James Clerk Maxwell and Elihu Thomson (through the British Association for the Advancement of Science, or BAAS) introduced the Centimetre gram second system of units in 1874 to derive electric and magnetic metric units, following the recommendation of Carl Friedrich Gauss in 1832.

In 1897, the Commission de décimalisation du temps was created by the French Bureau of Longitude, with the mathematician Henri Poincaré as secretary. The commission proposed making the standard hour the base unit of metric time, but the proposal did not gain acceptance and was eventually abandoned.

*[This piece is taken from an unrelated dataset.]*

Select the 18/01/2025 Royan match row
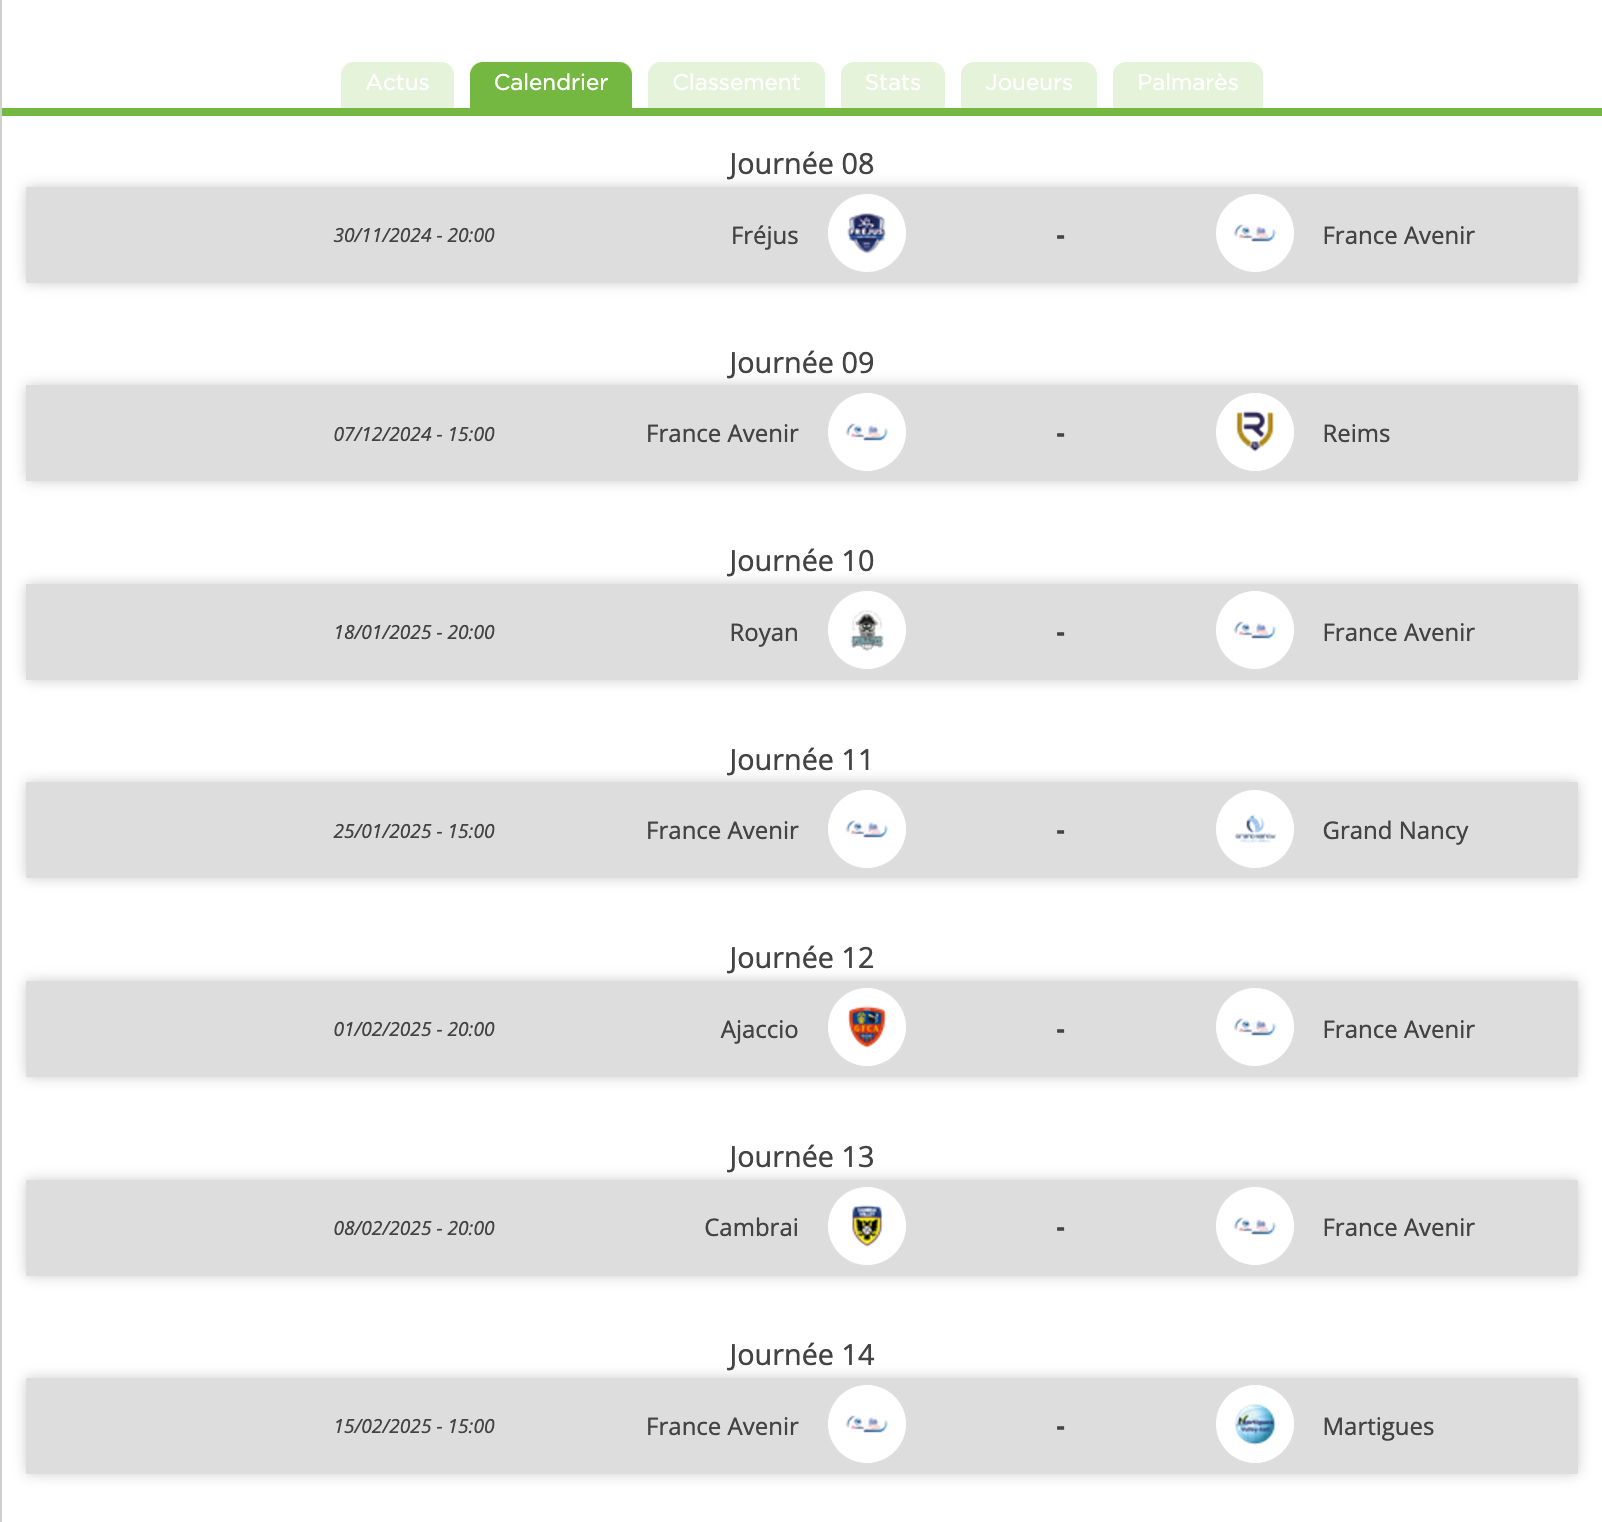Screen dimensions: 1602x1522 click(802, 632)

When the modern SI system was defined at the 10th General Conference on Weights and Measures (CGPM) in 1954, the ephemeris second (1/86400 of a mean solar day) was made one of the system's base units. Because the Earth's rotation is slowly decelerating at an irregular rate and was thus unsuitable as a reference point for precise measurements, the SI second was later redefined more precisely as the duration of 9,192,631,770 periods of the radiation corresponding to the transition between the two hyperfine levels of the ground state of the caesium-133 atom. The international standard atomic clocks use caesium-133 measurements as their main benchmark.

In computing
In computing, at least internally, metric time gained widespread use for ease of computation. Unix time gives date and time as the number of seconds since January 1, 1970, and Microsoft's NTFS FILETIME as multiples of 100 ns since January 1, 1601. VAX/VMS uses the number of 100 ns since November 17, 1858, and RISC OS the number of centiseconds since January 1, 1900. Microsoft Excel uses number of days (with decimals, floating point) since January 1, 1900.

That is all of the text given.